### Consignes
(a) Répondez brièvement à ces questions sur l'article consacré au Grand-Guignol :
(i) Dans quelle impasse parisienne se trouve la troupe du Grand-Guignol ?
(ii) De quelle nationalité est le baron Andreas Vogt ?
(iii) Quel est le nom du chapitre où figure la bibliographie ?
(b) Pour chaque affirmation, dites si l'article consacré au Grand-Guignol la confirme et citez les mots qui tranchent :
(i) Le boucher de la Villette fournit toujours du sang de bœuf à la troupe.
(ii) Le baron Andreas Vogt revient à Paris pour une affaire commerciale.
(iii) Le roman compte près de 400 pages.
(c) Poursuivez l'article consacré au Grand-Guignol à partir de sa dernière phrase.

### Article
Le 24 février 1922, la troupe du Grand -guignol, sise impasse Chaptal à Paris, se prépare à son spectacle du soir. La tension est palpable car ils sont victimes d’intimidations d’un boucher de la Villette, leur ancien pourvoyeur clandestin de sang de bœuf pour leurs drames, qu’ils ont congédié. De plus, on a annoncé que le fonctionnaire de police Marlier serait dans la salle ; or, ce dernier ne cherche qu’une chose : faire exercer la censure sur le théâtre pour qu’il ferme. Choisy le directeur, Ratineau le régisseur, De Lorde l’un des auteurs phares, Paulais et Maxa les têtes d’affiche cherchent alors à adoucir in extremis ce que les pièces peuvent contenir de « dérangeant » pour sauver leur théâtre.
Dans le même temps, le baron autrichien Andreas Vogt, fervent admirateur du répertoire de ce théâtre avant la guerre, de retour à Paris pour la première fois depuis la fin du conflit pour une mission diplomatique, s’apprête à goûter à nouveau aux joies de l’épouvante et décide de pimenter le tout d’une petite dose de cocaïne pour l’apprécier encore davantage en se fournissant auprès de la pègre de Montmartre.
Mais la soirée des uns et des autres ne prendra nullement le tour escompté…et le plus horrible ne se produira pas forcément sur scène !
A l’issue de ce long roman (près de 400 pages), vous saurez tout ou presque sur le théâtre du Grand Guignol , petite salle parisienne aux fauteuils verts et aux loges grillées, au public très varié ( petites gens du quartier et membres de la haute société venus s’encanailler en galante compagnie dans le secret des alcôves). Théâtre qui connut son apogée dans les années folles et finit par extension par désigner le genre théâtral dans lequel il était spécialisé et à entrer comme antonomase dans le langage courant - « c’est grand-guignol » ou « grandguignolesque » - pour qualifier des œuvres abusant de la violence et d’effets grandiloquents en français mais aussi en anglais, en allemand, et en espagnol. Cyril Camus, universitaire de formation (auteur d’une thèse sur « le Mythe et la fabulation dans la fiction fantastique et merveilleuse de Neil Gaiman » et de nombreux articles sur Alan Moore, les comics, les réécritures de Shakespeare ou encore le fantastique postmoderne) a fourni un très grand travail de documentation comme en témoigne la bibliographie placée à la fin de l’œuvre dans le chapitre « coulisses ».
Il s’est appuyé à la fois sur des anthologies des pièces du théâtre de l’épouvante et du rire - plus particulièrement celles éditées par Agnès Pierron- mais aussi sur des biographies ou la correspondance des auteurs et acteurs du Grand-Guignol ainsi que sur des histoires générales du théâtre. Il s’est aussi documenté précisément sur la pègre et les maisons closes ou les brigades du Tigre de ce cher Clémenceau, a consulté nombre de dictionnaires linguistiques pour l’argot et même le « louchebem » (langage spécifique aux bouchers) et soigné jusqu’au moindre détail puisqu’il s’est également référé à des livres sur la mode des années folles ou aux plans des cimetières de Montmartre.

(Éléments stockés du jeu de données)
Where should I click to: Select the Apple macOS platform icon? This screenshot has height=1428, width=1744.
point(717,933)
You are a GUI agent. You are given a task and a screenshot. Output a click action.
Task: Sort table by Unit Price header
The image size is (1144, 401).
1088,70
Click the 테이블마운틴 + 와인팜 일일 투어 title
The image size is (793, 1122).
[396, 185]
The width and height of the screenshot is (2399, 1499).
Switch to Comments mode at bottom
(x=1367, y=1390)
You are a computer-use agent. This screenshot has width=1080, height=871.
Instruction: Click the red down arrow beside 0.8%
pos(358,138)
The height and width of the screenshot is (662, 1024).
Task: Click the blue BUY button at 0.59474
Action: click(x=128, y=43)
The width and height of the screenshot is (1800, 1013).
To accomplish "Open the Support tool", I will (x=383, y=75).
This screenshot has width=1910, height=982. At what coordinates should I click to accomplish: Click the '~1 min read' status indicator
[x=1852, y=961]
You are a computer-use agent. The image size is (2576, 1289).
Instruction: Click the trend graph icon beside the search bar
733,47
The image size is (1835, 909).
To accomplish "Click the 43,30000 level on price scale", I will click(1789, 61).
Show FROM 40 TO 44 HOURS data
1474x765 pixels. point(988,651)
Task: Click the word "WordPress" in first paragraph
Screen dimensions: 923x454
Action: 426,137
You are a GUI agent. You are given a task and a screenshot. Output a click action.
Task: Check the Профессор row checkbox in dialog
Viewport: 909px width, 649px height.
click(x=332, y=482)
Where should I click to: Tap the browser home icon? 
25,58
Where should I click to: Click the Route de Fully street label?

### Réponses
(a)
(i) Impasse Chaptal.
(ii) Il est autrichien.
(iii) « coulisses ».

(b)
(i) Non : « leur ancien pourvoyeur clandestin de sang de bœuf pour leurs drames, qu’ils ont congédié ».
(ii) Non : « pour une mission diplomatique ».
(iii) Oui : « A l’issue de ce long roman (près de 400 pages) ».

(c)
Il va même jusqu’à proposer sa B.O. d’écriture qui contient le célèbre générique des « brigades du Tigre », des opérettes d’Offenbach qui auraient pu servir de bande son pour les pièces de de Lorde, une playlist de chansons des années 1920 qu’entonnaient sans conteste les chanteurs de rues de Pigalle et Montmartre et des musiques de films d’horreurs contemporains. Tout cet arrière-plan parvient à créer une ambiance et à restituer à la fois l’atmosphère si particulière des années folles où le désespoir des vaincus et laissés pour comptes (les Allemands et les gueules cassées) côtoie une effervescence culturelle ainsi qu’une richesse insolente et pourtant proche du gouffre puisque 1929 se profile…
Cyril Camus met en place plusieurs intrigues a priori indépendantes les unes des autres : le trafic du sang, les craintes de la censure, les tractations diplomatiques autour de l’immeuble de Matignon ex-ambassade d’Autriche, les luttes d’influence entre Apaches, les démêlés sentimentaux de Maxa et de son mari journaliste ou ceux d’Andreas Vogt et de son ancienne fiancée Béatrice ; il convoque même les Brigades du Tigre et le procès Landru ! Il arrive finalement à lier toutes ces histoires entre elles assez finement et de façon plutôt surprenante. Il parvient ainsi, par le biais anecdotique du théâtre de spécialité qu’est le grand guignol, à donner un panorama plutôt juste de la société de l’entre-deux guerres.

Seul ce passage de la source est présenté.